Why nested scope rules do not apply to inner Class?
Cousson, Benoit
b-cousson at ti.com
Tue Aug 12 13:06:55 EDT 2008
> This is a language limitation.
> This is because nested scope is implemented for python function only since
> 2.3
> allow late binding of free variables. the scope in class statment is not a
> closure, so there is only two possible scope in it : local and global.
That was my understanding as well, but I think it is a pity to have that limitation.

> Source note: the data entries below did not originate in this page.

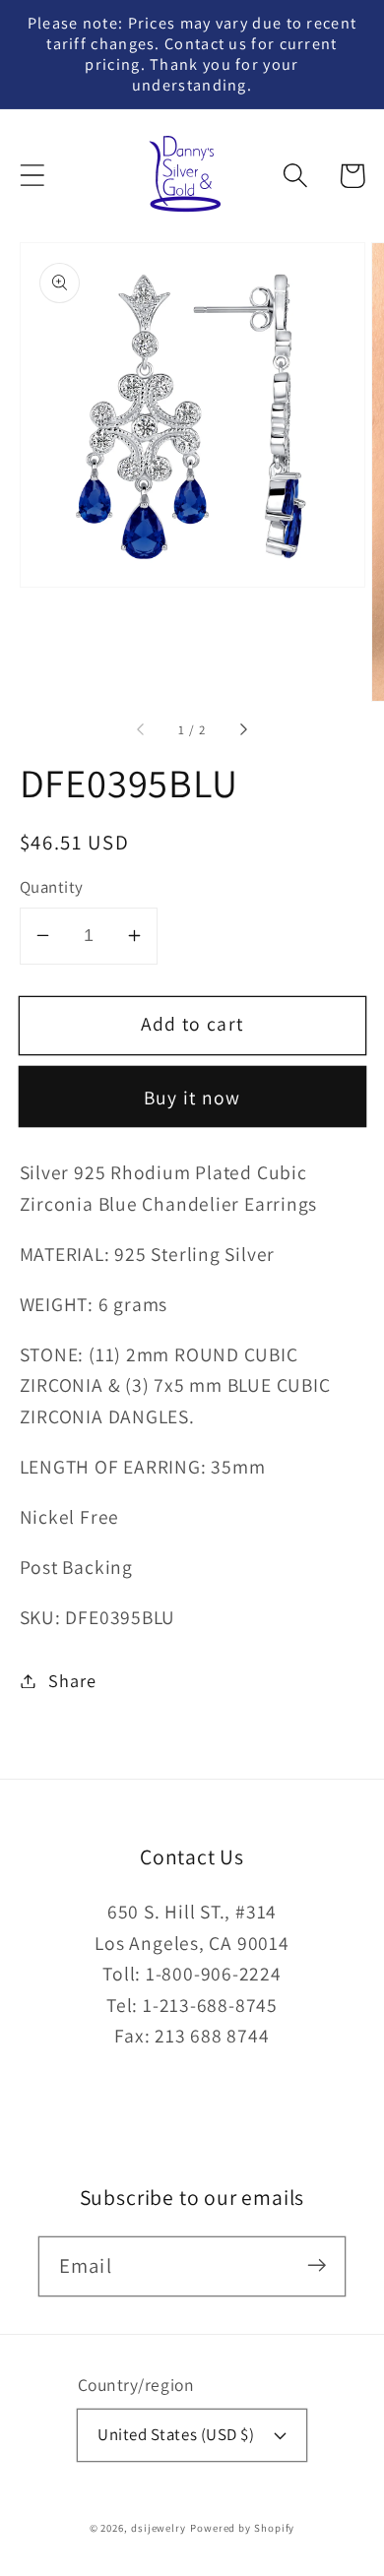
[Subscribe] (316, 2265)
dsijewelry (158, 2528)
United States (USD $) (175, 2434)
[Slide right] (242, 730)
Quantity (52, 887)
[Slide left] (141, 730)
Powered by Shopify (242, 2528)
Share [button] (72, 1680)
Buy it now (192, 1097)
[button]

Don't you think that the same improvement that was done for method nested scope could be done as well for nested class?
I can easily fix my current issue by doing the binding after the class declaration.
My concern is more about the lack of symmetry of that approach; meaning that if both classes are in the global scope, one can access the others, whereas if they are in the body of another class they cannot.
This is OK:
class A(object):
pass
class B(object):
foo=A
I have to add the binding after the declaration in the case of nested:
class C(object):
class A(object):
pass
class B(object):
foo=None
B.foo = A
That extra step is a little bit painful and should not be necessary for my point of view.
> > I'm wondering as well if the new nonlocal statement will fix that in
> py3k?
> >
>
> nonlocal doesn't adress this issue an I doubt python 3.0 fix it at all.
>
> You have the same problem with generator expressions, which bind lately
> outer
> loop variables :
Good to know, I was not aware of that.